▶ What is expected
In the article below on putting RAG to use, retype the passage word for word, starting with "6. If you can" and going on through "input-output ratio .".

Ten suggestions for implementing RAG in real scenarios and how to improve personalization in RAG?

Written by

Silas Grey

Updated on:June-30th-2025

This article first looks at Lao Liu’s ten suggestions on the implementation of RAG . These are some inspirations I’ve gained from doing RAG-related work in the past two years, and are written down for your reference.

In addition, RAG has a development direction, which is to move towards personalization. There is also a technical summary , so let’s take a look at it.

Grasping the fundamental issues, identifying the root causes, specializing and systematizing them will lead to more in-depth thinking. Let's work together.

1. Ten suggestions for implementing RAG in real scenarios

RAG is everywhere, but it is patched up, and there are many variants such as GraphRAG, Multimodal RAG, Deepresearch, etc. Everyone has a copy of RAG's solution, but various problems still arise in the actual implementation process.

Last night, Lao Liu gave a keynote speech titled "RAG's Fancy Variants and Implementation Suggestions - GraphRAG or Multimodal RAG or Deepresearch?" in the A2M Artificial Intelligence Innovation Summit pre-sharing online sharing session. He talked about some interesting things and gave these 10 suggestions at the end for your reference:

1. Don't take RAG just for the sake of taking RAG , especially for the types like NL2SQL and KBQA. If you have solved it well before, don't bother with it again.

2. Don’t add variants just for the sake of adding variants . Don’t add GraphRAG, Multimodal RAG, DeepResearch, etc. if you can avoid it. Just make the most basic RAG.

3. Universal RAG is a standard product . Standard products can never solve optimization problems, so this idea should be abandoned.

4. RAG itself is a rag, a patch made for specific business problems . We must have this awareness and build RAG for business, rather than building business for RAG . We must analyze and evaluate specific cases first. An available RAG must have a lot of routing logic.

5. There are many open source RAG frameworks at present. Their significance is not for production , but for rapid scene verification. We need to demystify open source frameworks.

6. If you can write it yourself, do it . RAG does not have many complicated things. The homogeneity and black-box nature of open source frameworks are not conducive to problem location and should be abandoned appropriately .

7. RAG itself is ubiquitous. It is a framework rather than a separate technology. It is more of an engineering architecture .

8. What determines whether RAG is useful is not the RAG technology itself , but whether the user's problem domain is modeled clearly and the design of the business implementation logic.

9. The implementation is always based on the 80/20 principle . Many optimization solutions are designed to solve the 20% long-tail problem. We need to figure this out and measure the ROI input-output ratio .

10. RAG document analysis is necessary , but it is not necessary to achieve 100% restoration. This is a wrong path . You should invest in it, but don't pay too much attention to it. Document analysis is a means, not an end ;

2. How to improve personalization in RAG?

▶ Source data
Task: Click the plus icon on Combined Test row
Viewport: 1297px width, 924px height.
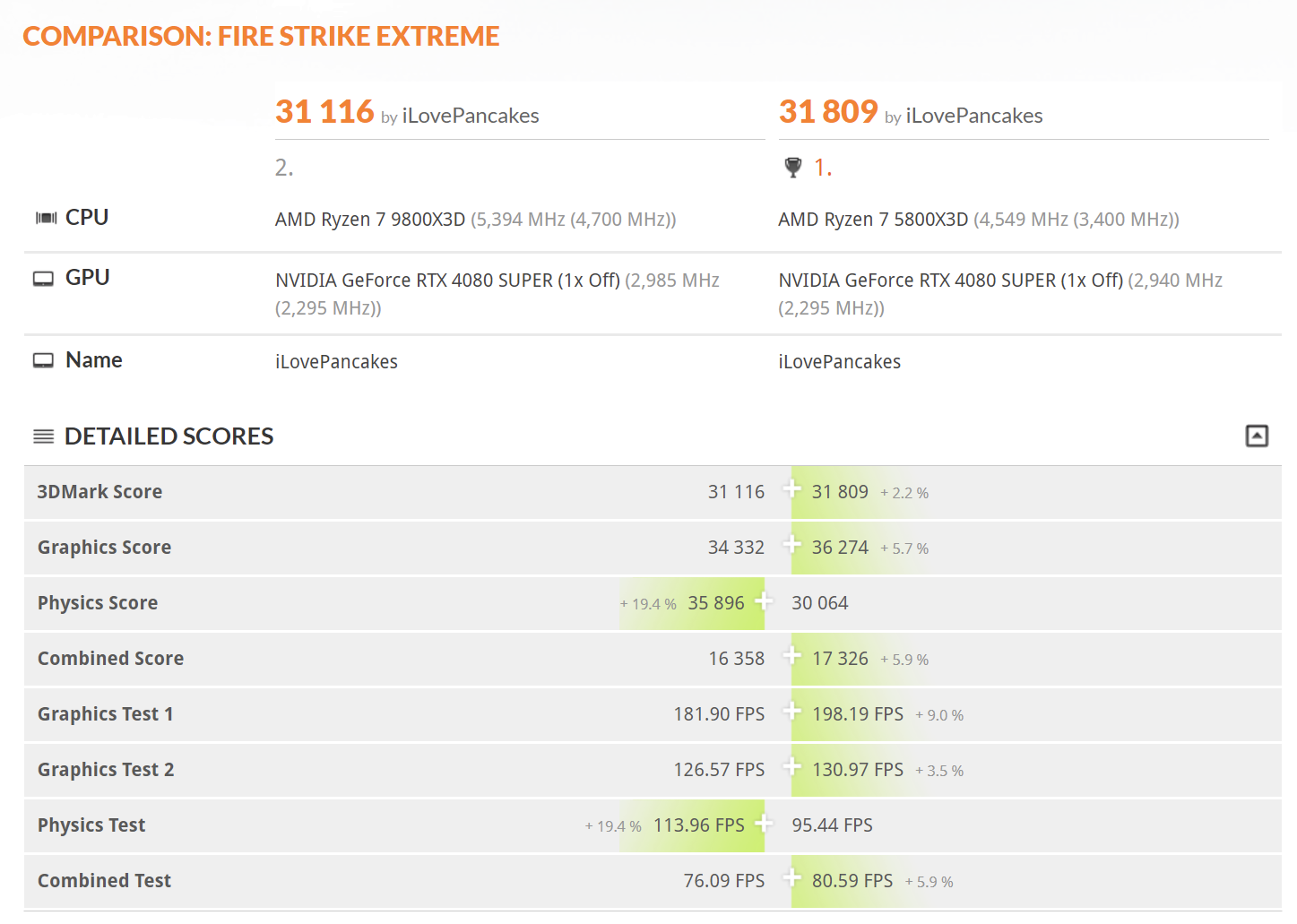Action: 791,878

▶ Response below
6. If you can write it yourself, do it . RAG does not have many complicated things. The homogeneity and black-box nature of open source frameworks are not conducive to problem location and should be abandoned appropriately .

7. RAG itself is ubiquitous. It is a framework rather than a separate technology. It is more of an engineering architecture .

8. What determines whether RAG is useful is not the RAG technology itself , but whether the user's problem domain is modeled clearly and the design of the business implementation logic.

9. The implementation is always based on the 80/20 principle . Many optimization solutions are designed to solve the 20% long-tail problem. We need to figure this out and measure the ROI input-output ratio .